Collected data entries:
------------------------------------------------------------------------

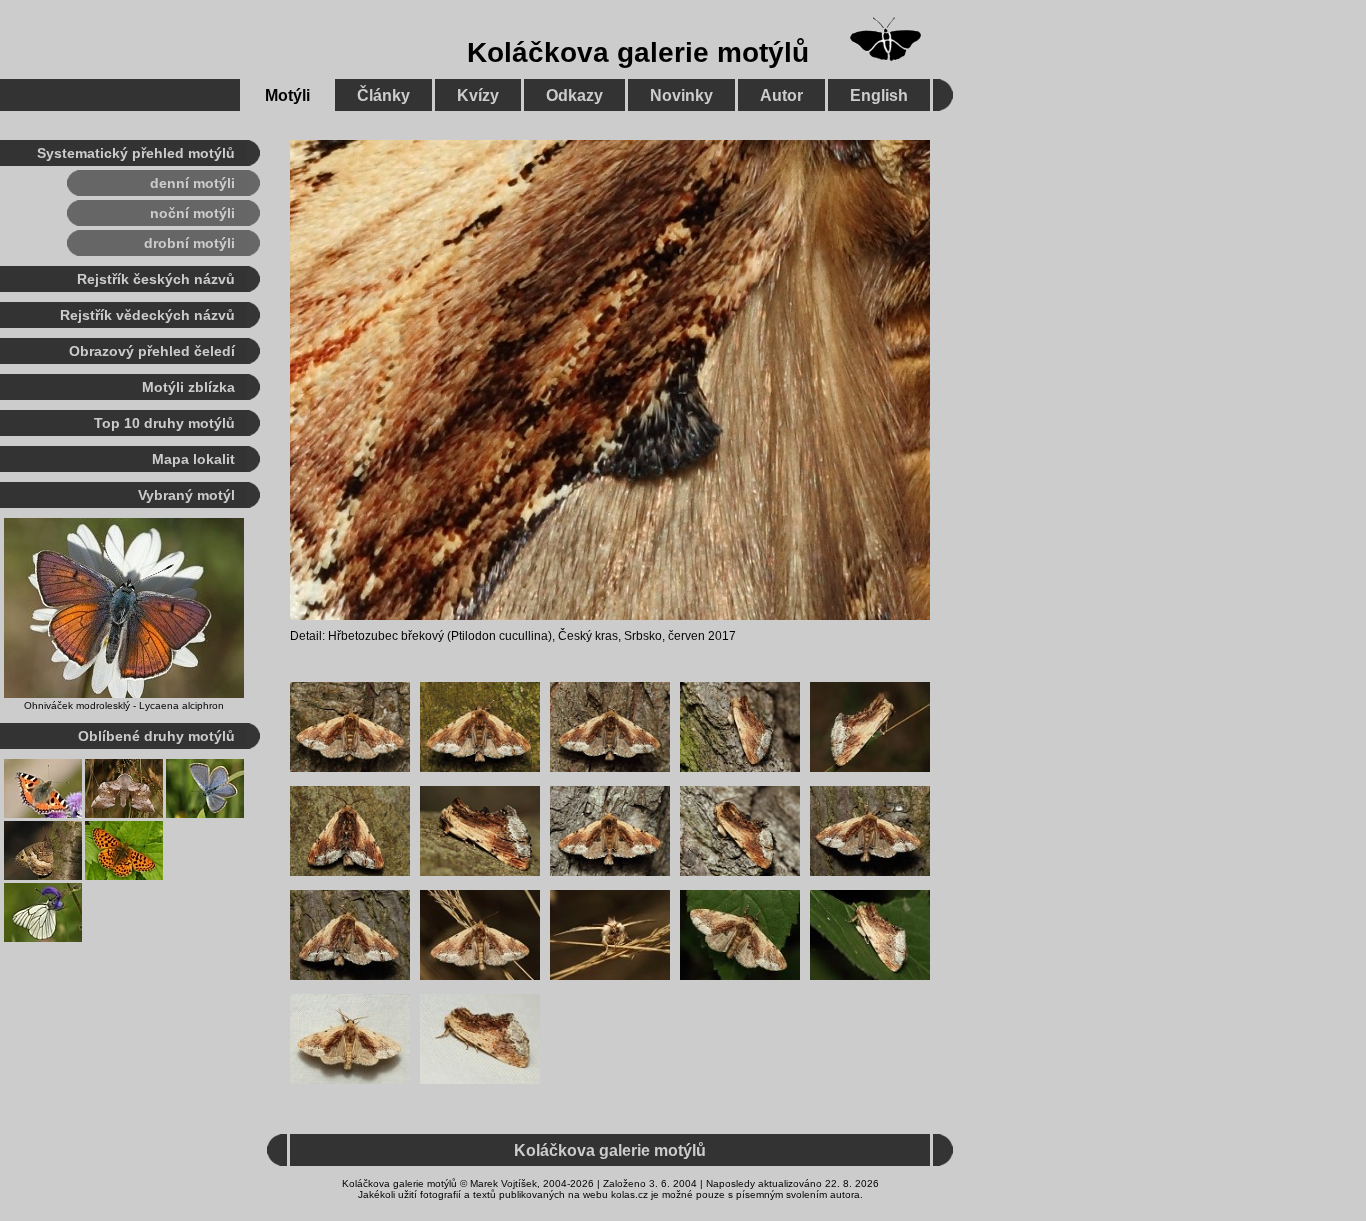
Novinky (681, 95)
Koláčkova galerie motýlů (638, 52)
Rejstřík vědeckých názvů (147, 315)
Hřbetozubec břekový (386, 636)
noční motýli (192, 213)
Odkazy (574, 95)
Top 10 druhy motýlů (164, 423)
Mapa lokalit (193, 459)
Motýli (287, 95)
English (879, 95)
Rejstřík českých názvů (156, 279)
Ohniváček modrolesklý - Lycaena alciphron (124, 705)
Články (383, 95)
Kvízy (478, 95)
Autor (781, 95)
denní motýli (192, 183)
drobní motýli (189, 243)
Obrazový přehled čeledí (152, 351)
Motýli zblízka (188, 387)
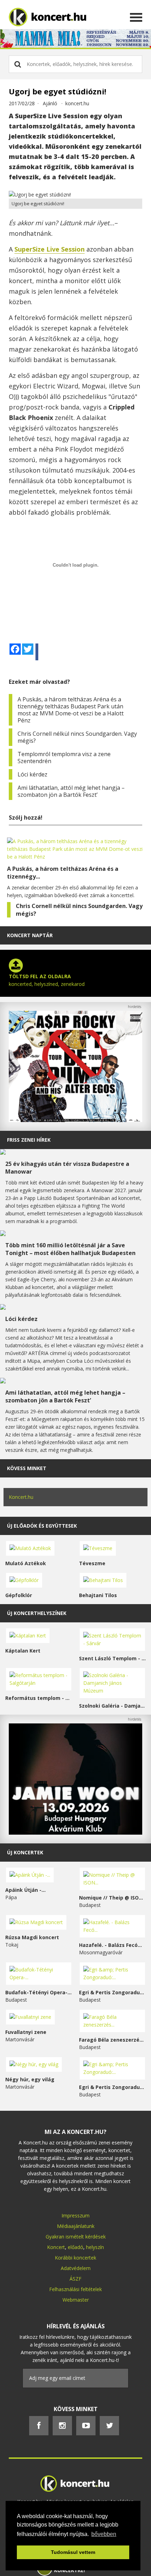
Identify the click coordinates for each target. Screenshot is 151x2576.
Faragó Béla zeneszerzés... (112, 2039)
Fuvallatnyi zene (25, 2032)
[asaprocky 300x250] (75, 1120)
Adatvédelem (76, 2268)
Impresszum (75, 2215)
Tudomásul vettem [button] (73, 2552)
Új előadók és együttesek (42, 1525)
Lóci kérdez (32, 774)
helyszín (95, 2247)
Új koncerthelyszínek (36, 1613)
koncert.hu (77, 103)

------------------------------------------------------------------------

**Aim of the exercise**
Would you copy all lines in the records where the string "názvů" appears?

**Exercise solution**
Rejstřík vědeckých názvů (147, 315)
Rejstřík českých názvů (156, 279)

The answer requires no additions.